> [Task objective]: Copy the data that follows, exactly and completely.

*** Extracted material Section Begins ***

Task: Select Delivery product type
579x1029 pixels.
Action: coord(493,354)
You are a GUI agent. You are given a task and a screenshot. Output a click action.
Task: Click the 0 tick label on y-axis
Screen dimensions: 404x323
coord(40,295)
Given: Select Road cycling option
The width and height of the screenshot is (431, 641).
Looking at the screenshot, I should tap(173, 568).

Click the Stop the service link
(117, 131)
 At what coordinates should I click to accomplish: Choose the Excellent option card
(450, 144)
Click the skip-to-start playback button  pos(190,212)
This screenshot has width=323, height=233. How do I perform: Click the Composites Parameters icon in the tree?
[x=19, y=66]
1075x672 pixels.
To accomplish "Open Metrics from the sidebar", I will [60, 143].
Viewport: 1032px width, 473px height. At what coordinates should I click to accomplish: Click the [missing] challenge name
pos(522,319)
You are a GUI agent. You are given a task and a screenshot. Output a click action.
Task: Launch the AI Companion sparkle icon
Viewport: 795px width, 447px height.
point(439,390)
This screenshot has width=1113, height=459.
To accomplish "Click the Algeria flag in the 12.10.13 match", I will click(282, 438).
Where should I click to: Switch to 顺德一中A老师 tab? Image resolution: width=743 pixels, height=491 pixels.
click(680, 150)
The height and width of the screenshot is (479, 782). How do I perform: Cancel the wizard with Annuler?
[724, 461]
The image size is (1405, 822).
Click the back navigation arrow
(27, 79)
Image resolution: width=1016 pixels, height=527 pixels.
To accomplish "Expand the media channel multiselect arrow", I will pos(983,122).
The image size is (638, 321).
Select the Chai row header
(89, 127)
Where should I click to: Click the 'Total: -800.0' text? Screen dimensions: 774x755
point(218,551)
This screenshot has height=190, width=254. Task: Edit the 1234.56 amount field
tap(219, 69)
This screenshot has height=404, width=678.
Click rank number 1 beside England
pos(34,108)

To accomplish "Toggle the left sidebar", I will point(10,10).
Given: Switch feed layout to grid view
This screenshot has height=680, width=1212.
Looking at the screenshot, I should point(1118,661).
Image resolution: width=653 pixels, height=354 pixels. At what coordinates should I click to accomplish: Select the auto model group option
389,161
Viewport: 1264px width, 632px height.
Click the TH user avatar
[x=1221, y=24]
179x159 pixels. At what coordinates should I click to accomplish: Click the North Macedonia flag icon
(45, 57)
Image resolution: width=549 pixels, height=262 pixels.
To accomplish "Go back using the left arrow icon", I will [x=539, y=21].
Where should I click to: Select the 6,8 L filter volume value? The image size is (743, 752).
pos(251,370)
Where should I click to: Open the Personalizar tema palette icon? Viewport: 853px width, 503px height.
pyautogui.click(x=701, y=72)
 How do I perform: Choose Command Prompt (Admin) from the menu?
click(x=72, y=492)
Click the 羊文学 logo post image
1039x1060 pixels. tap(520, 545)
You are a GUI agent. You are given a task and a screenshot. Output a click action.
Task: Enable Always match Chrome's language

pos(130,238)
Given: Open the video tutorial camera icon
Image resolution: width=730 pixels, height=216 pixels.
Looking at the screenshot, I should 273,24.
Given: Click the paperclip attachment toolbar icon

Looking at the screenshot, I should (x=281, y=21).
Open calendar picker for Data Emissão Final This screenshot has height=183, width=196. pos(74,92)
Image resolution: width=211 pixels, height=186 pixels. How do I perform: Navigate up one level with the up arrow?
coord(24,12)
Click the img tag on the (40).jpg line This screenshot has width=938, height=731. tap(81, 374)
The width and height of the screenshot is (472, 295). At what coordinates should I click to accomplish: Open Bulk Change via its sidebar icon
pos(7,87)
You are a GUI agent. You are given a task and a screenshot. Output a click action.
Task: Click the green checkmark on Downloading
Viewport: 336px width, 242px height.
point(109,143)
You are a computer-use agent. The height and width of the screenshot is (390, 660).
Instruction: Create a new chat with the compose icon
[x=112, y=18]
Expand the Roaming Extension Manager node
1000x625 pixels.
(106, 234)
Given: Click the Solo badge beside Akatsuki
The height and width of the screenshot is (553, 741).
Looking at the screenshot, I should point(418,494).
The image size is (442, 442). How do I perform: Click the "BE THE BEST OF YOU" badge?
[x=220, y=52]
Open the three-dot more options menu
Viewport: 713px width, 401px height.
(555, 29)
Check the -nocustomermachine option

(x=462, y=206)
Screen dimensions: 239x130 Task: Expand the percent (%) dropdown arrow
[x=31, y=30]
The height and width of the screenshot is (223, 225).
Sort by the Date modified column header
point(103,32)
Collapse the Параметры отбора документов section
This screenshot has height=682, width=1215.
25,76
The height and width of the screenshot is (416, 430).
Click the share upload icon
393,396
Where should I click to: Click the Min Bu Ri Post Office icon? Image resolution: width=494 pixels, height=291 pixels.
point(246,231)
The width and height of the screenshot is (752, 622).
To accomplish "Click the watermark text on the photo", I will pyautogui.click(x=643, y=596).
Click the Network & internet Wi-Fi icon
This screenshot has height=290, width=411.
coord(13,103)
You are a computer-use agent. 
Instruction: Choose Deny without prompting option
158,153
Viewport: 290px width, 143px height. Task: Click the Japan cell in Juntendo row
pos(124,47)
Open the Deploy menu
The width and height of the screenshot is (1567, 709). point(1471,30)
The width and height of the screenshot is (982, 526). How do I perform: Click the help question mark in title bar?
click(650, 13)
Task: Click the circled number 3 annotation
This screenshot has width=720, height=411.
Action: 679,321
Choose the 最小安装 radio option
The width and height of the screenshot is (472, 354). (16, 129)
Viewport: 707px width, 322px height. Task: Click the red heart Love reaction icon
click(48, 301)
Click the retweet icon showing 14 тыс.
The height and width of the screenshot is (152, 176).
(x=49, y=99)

*** Extracted material Section Ends ***

> [Expected output]:
Task: Select Delivery product type
579x1029 pixels.
Action: coord(493,354)
You are a GUI agent. You are given a task and a screenshot. Output a click action.
Task: Click the 0 tick label on y-axis
Screen dimensions: 404x323
coord(40,295)
Given: Select Road cycling option
The width and height of the screenshot is (431, 641).
Looking at the screenshot, I should tap(173, 568).

Click the Stop the service link
(117, 131)
 At what coordinates should I click to accomplish: Choose the Excellent option card
(450, 144)
Click the skip-to-start playback button  pos(190,212)
This screenshot has width=323, height=233. How do I perform: Click the Composites Parameters icon in the tree?
[x=19, y=66]
1075x672 pixels.
To accomplish "Open Metrics from the sidebar", I will [60, 143].
Viewport: 1032px width, 473px height. At what coordinates should I click to accomplish: Click the [missing] challenge name
pos(522,319)
You are a GUI agent. You are given a task and a screenshot. Output a click action.
Task: Launch the AI Companion sparkle icon
Viewport: 795px width, 447px height.
point(439,390)
This screenshot has width=1113, height=459.
To accomplish "Click the Algeria flag in the 12.10.13 match", I will click(282, 438).
Where should I click to: Switch to 顺德一中A老师 tab? Image resolution: width=743 pixels, height=491 pixels.
click(680, 150)
The height and width of the screenshot is (479, 782). How do I perform: Cancel the wizard with Annuler?
[724, 461]
The image size is (1405, 822).
Click the back navigation arrow
(27, 79)
Image resolution: width=1016 pixels, height=527 pixels.
To accomplish "Expand the media channel multiselect arrow", I will pos(983,122).
The image size is (638, 321).
Select the Chai row header
(89, 127)
Where should I click to: Click the 'Total: -800.0' text? Screen dimensions: 774x755
point(218,551)
This screenshot has height=190, width=254. Task: Edit the 1234.56 amount field
tap(219, 69)
This screenshot has height=404, width=678.
Click rank number 1 beside England
pos(34,108)

To accomplish "Toggle the left sidebar", I will point(10,10).
Given: Switch feed layout to grid view
This screenshot has height=680, width=1212.
Looking at the screenshot, I should point(1118,661).
Image resolution: width=653 pixels, height=354 pixels. At what coordinates should I click to accomplish: Select the auto model group option
389,161
Viewport: 1264px width, 632px height.
Click the TH user avatar
[x=1221, y=24]
179x159 pixels. At what coordinates should I click to accomplish: Click the North Macedonia flag icon
(45, 57)
Image resolution: width=549 pixels, height=262 pixels.
To accomplish "Go back using the left arrow icon", I will [x=539, y=21].
Where should I click to: Select the 6,8 L filter volume value? The image size is (743, 752).
pos(251,370)
Where should I click to: Open the Personalizar tema palette icon? Viewport: 853px width, 503px height.
pyautogui.click(x=701, y=72)
 How do I perform: Choose Command Prompt (Admin) from the menu?
click(x=72, y=492)
Click the 羊文学 logo post image
1039x1060 pixels. tap(520, 545)
You are a GUI agent. You are given a task and a screenshot. Output a click action.
Task: Enable Always match Chrome's language

pos(130,238)
Given: Open the video tutorial camera icon
Image resolution: width=730 pixels, height=216 pixels.
Looking at the screenshot, I should 273,24.
Given: Click the paperclip attachment toolbar icon

Looking at the screenshot, I should (x=281, y=21).
Open calendar picker for Data Emissão Final This screenshot has height=183, width=196. pos(74,92)
Image resolution: width=211 pixels, height=186 pixels. How do I perform: Navigate up one level with the up arrow?
coord(24,12)
Click the img tag on the (40).jpg line This screenshot has width=938, height=731. tap(81, 374)
The width and height of the screenshot is (472, 295). At what coordinates should I click to accomplish: Open Bulk Change via its sidebar icon
pos(7,87)
You are a GUI agent. You are given a task and a screenshot. Output a click action.
Task: Click the green checkmark on Downloading
Viewport: 336px width, 242px height.
point(109,143)
You are a computer-use agent. The height and width of the screenshot is (390, 660).
Instruction: Create a new chat with the compose icon
[x=112, y=18]
Expand the Roaming Extension Manager node
1000x625 pixels.
(106, 234)
Given: Click the Solo badge beside Akatsuki
The height and width of the screenshot is (553, 741).
Looking at the screenshot, I should point(418,494).
The image size is (442, 442). How do I perform: Click the "BE THE BEST OF YOU" badge?
[x=220, y=52]
Open the three-dot more options menu
Viewport: 713px width, 401px height.
(555, 29)
Check the -nocustomermachine option

(x=462, y=206)
Screen dimensions: 239x130 Task: Expand the percent (%) dropdown arrow
[x=31, y=30]
The height and width of the screenshot is (223, 225).
Sort by the Date modified column header
point(103,32)
Collapse the Параметры отбора документов section
This screenshot has height=682, width=1215.
25,76
The height and width of the screenshot is (416, 430).
Click the share upload icon
393,396
Where should I click to: Click the Min Bu Ri Post Office icon? Image resolution: width=494 pixels, height=291 pixels.
point(246,231)
The width and height of the screenshot is (752, 622).
To accomplish "Click the watermark text on the photo", I will pyautogui.click(x=643, y=596).
Click the Network & internet Wi-Fi icon
This screenshot has height=290, width=411.
coord(13,103)
You are a computer-use agent. 
Instruction: Choose Deny without prompting option
158,153
Viewport: 290px width, 143px height. Task: Click the Japan cell in Juntendo row
pos(124,47)
Open the Deploy menu
The width and height of the screenshot is (1567, 709). point(1471,30)
The width and height of the screenshot is (982, 526). How do I perform: Click the help question mark in title bar?
click(650, 13)
Task: Click the circled number 3 annotation
This screenshot has width=720, height=411.
Action: 679,321
Choose the 最小安装 radio option
The width and height of the screenshot is (472, 354). (16, 129)
Viewport: 707px width, 322px height. Task: Click the red heart Love reaction icon
click(48, 301)
Click the retweet icon showing 14 тыс.
The height and width of the screenshot is (152, 176).
(x=49, y=99)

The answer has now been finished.